Mintplex-Labs / anything-llm

The all-in-one Desktop & Docker AI application with built-in RAG, AI agents, and more.
https://anythingllm.com
MIT License
23.58k stars 2.38k forks source link

[FEAT]: Add Optional Small-to-Big Retrieval #1387

Open cope opened 4 months ago

cope commented 4 months ago

What would you like to see?

Apparently, smaller chunk sizes improve retrieval quality, but larger chunk sizes improve generation quality: Advanced RAG 01: Small-to-Big Retrieval.

If the current embediing process stores the relative chunk ids per document, then when chunk i is retrieved, we can prepend chunks [i-2, i-1] and append chunks [i+1, i+2] and pass on that big combined text to the generation step. This would have both benefits: smaller chunks for retrieval and larger chunks for generation. Naturally, we need to make sure that any i+/-n chunk exists before adding null.

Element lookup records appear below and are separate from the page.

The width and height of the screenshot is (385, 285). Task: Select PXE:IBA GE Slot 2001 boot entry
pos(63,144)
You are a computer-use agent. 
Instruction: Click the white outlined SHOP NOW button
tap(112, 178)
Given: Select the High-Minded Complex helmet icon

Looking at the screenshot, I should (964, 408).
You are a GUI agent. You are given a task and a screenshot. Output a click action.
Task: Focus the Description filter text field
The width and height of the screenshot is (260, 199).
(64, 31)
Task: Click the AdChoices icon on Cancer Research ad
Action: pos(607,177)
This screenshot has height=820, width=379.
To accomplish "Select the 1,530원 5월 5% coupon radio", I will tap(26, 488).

My idea is to simplify the implementation by just adding optional prepend/append integers that would default to 0, but could be changed by the user in the settings.

The alternative is to do full Parent Document Retriever, but this is a much bigger task IMHO.

RahSwe commented 4 months ago

Parent Document Retriever would be a nice option for documents (like the pinning option). Due to mixes of documents in which some are too big to be retrieved as parent.